◆ **Problem**
Repeat only the lines below that run from the line with "Task: Click the Hip column header" to the line with "Task: Tap Bitcoin", ends included; skip every picture.

◆ **Input**
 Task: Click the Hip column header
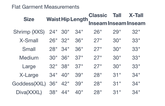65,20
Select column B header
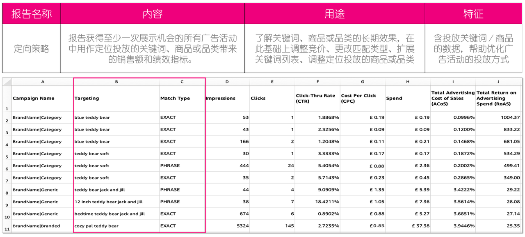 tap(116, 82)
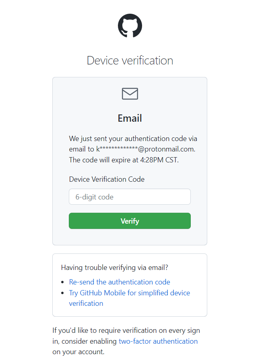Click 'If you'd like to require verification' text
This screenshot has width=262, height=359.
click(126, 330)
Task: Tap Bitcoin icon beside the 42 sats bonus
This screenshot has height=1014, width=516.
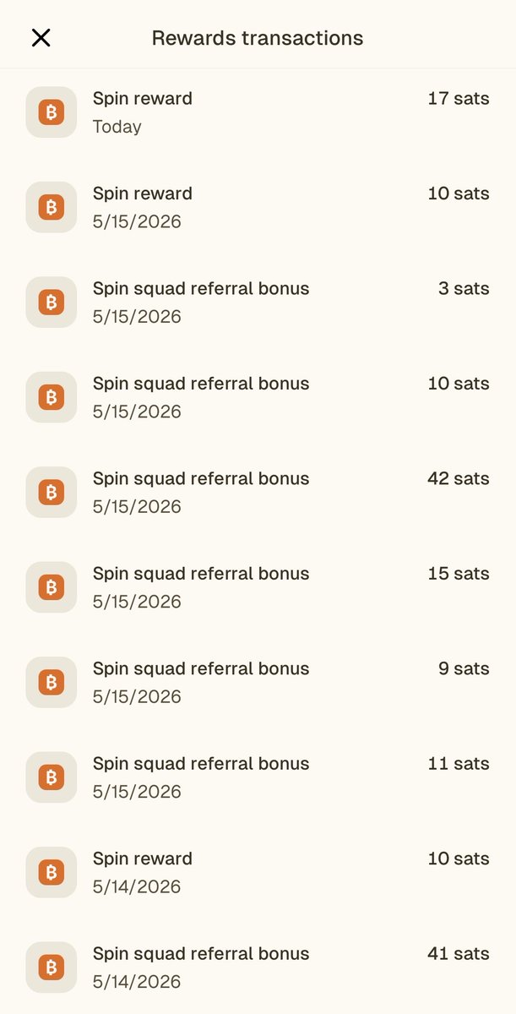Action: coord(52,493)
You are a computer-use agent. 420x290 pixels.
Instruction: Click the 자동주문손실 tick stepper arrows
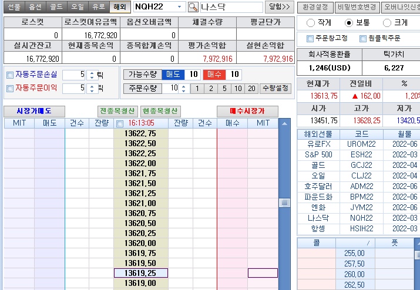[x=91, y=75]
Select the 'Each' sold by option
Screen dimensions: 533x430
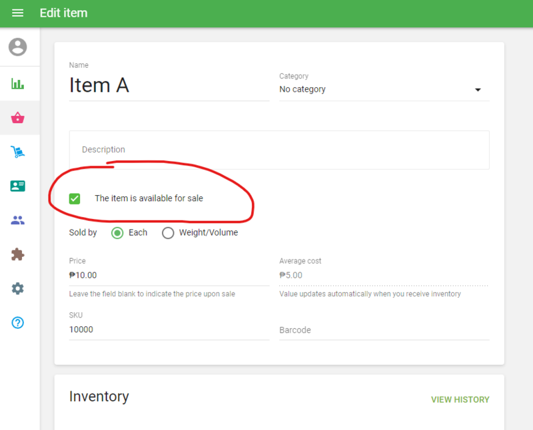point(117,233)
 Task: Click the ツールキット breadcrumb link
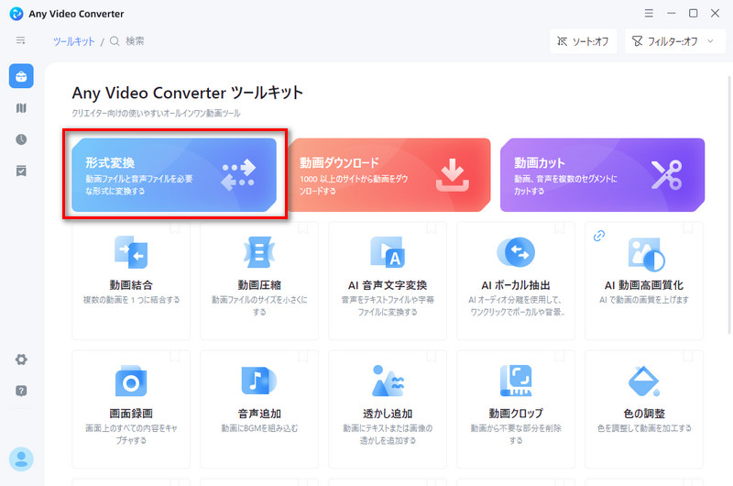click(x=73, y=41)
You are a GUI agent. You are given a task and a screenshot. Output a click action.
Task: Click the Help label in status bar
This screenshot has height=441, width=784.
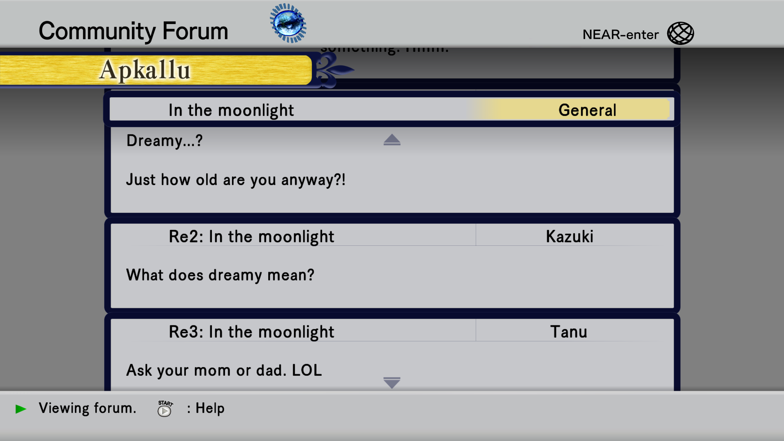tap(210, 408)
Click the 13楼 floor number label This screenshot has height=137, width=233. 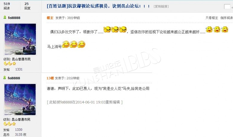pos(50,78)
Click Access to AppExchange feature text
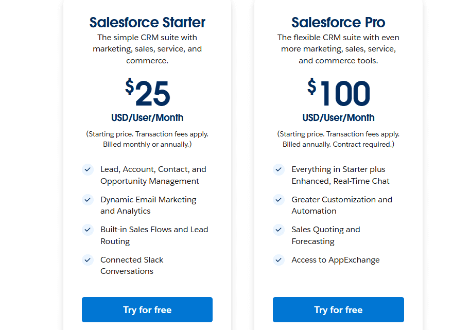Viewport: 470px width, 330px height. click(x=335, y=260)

==

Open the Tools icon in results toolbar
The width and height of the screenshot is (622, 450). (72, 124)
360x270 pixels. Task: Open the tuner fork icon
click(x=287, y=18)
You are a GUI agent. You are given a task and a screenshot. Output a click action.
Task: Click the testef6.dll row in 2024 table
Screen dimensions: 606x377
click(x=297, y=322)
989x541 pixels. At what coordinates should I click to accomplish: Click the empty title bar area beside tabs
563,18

* * *

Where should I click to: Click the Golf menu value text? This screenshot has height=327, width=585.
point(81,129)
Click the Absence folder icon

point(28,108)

◆ **Worked solution**
 Task: Click the Hip column header
65,20
Select column B header
 tap(116, 82)
Click 'If you'd like to require verification' text
This screenshot has width=262, height=359.
click(126, 330)
Task: Tap Bitcoin icon beside the 42 sats bonus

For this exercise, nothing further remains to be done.